Joint Helicopter Command was formed on 5 October 1999, bringing together the FAA's commando helicopters, the Army's attack and light utility helicopters, and the RAF's support helicopters. The FAA's anti-surface warfare, anti-submarine warfare and airborne early warning helicopters, and FAA and RAF search and rescue helicopters were not included in JHC and remained under the control of the respective services. JHC Headquarters was established alongside HQ Land Command at Erskine Barracks, with Air-Vice Marshal David Niven being the inaugural commander.

In 2007, JHC had over 15,000 personnel under its command, some 8,000 of who were part of 16 Air Assault Brigade This included over 900 volunteer reserves from the Territorial Army and Royal Auxiliary Air Force, and 380 MOD civilians.

Joint Helicopter Command's largest operation to date has been Operation Telic, the invasion of Iraq. Following the invasion, Joint Helicopter Command maintained units in Iraq, in support of British and coalition forces deployed there. Another detachment was also maintained in Afghanistan, as part of Operation Herrick.

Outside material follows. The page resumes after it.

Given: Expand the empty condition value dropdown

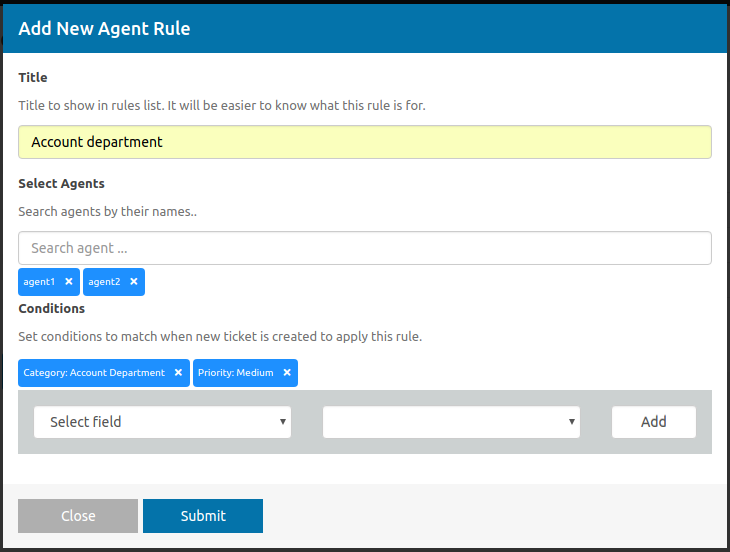Looking at the screenshot, I should [451, 422].
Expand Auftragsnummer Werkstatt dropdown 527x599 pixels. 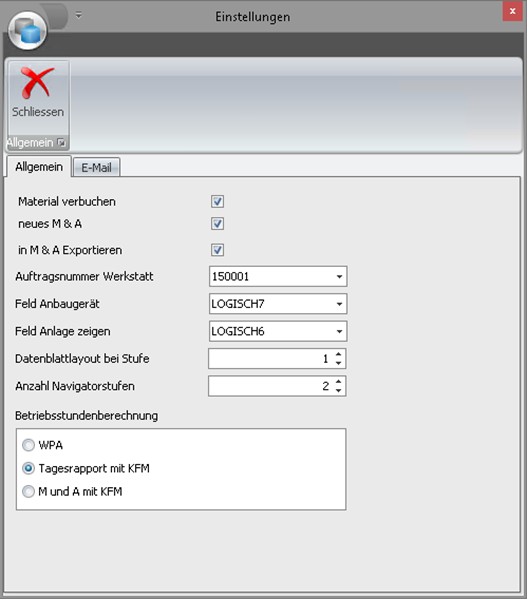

In 2024, Joint Helicopter Command evolved into Joint Aviation Command with the introduction of unmanned aerial vehicle operations into the command.

=== Joint Helicopter Force (Northern Ireland) ===
The JHC operation in Northern Ireland in support of the Police Service of Northern Ireland and military units as part of Operation Banner and later Operation Helvetic was named the Joint Helicopter Force Northern Ireland (JHF(NI)). JHF(NI) consisted of the following units based at Joint Helicopter Command Flying Station Aldergrove:
- 5 Regiment
  - No. 655 Squadron – Westland Lynx AH1
  - No. 665 Squadron – Gazelle AH1
  - Reconnaissance, Intelligence and Geographic Centre (Northern Ireland)
- No. 230 Squadron – Westland Puma HC1

=== Joint Helicopter Force (Iraq) ===
The JHC operation in Iraq as part of Operation Telic was named Joint Helicopter Force Iraq (JHF(I)).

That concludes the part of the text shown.